[[ DATA IN THIS EXERCISE open ]]
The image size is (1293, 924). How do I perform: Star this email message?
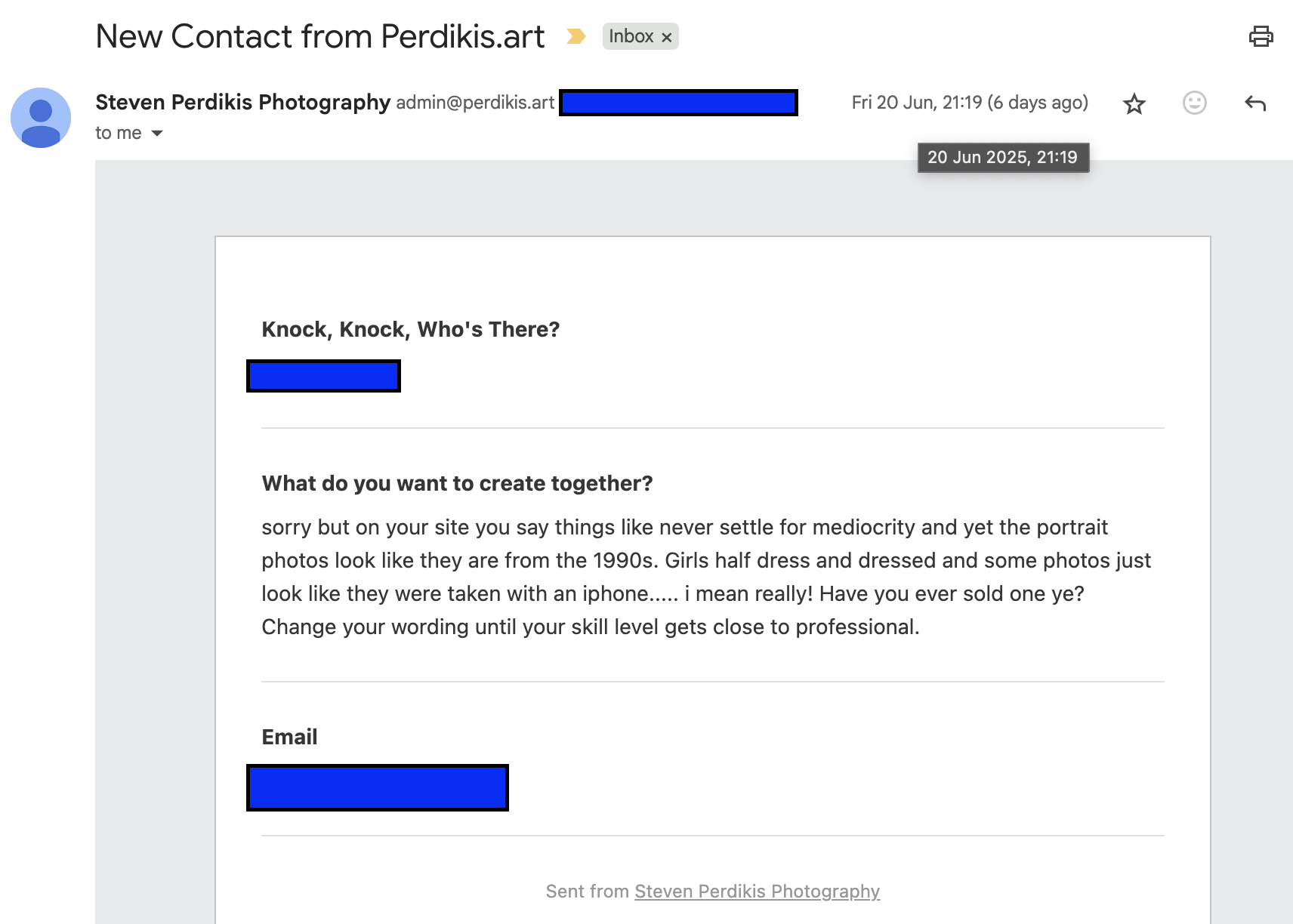[x=1134, y=103]
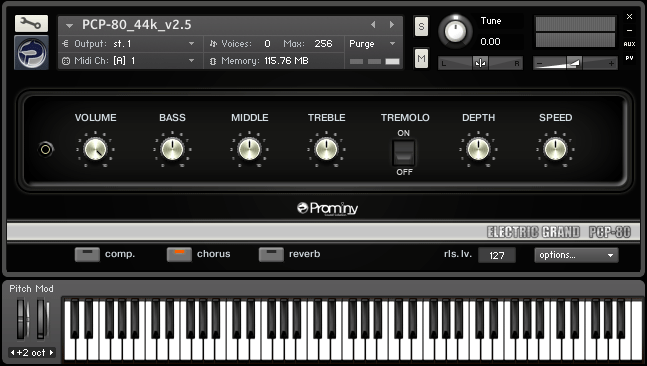Open instrument name dropdown triangle

pyautogui.click(x=69, y=26)
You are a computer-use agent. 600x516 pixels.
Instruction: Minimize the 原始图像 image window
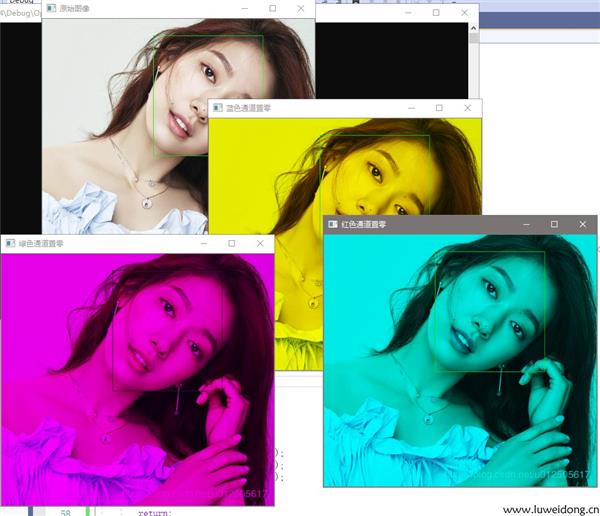click(x=244, y=9)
[[ DATA IN THIS EXERCISE closed ]]
WORK INSTRUCTION: Would you output all of the entries above exactly, keeping the pictures out?

SOLUTION FOR THIS EXERCISE:
The image size is (1293, 924). How do I perform: Star this email message?
[x=1134, y=103]
Open instrument name dropdown triangle

pyautogui.click(x=69, y=26)
You are a computer-use agent. 600x516 pixels.
Instruction: Minimize the 原始图像 image window
click(x=244, y=9)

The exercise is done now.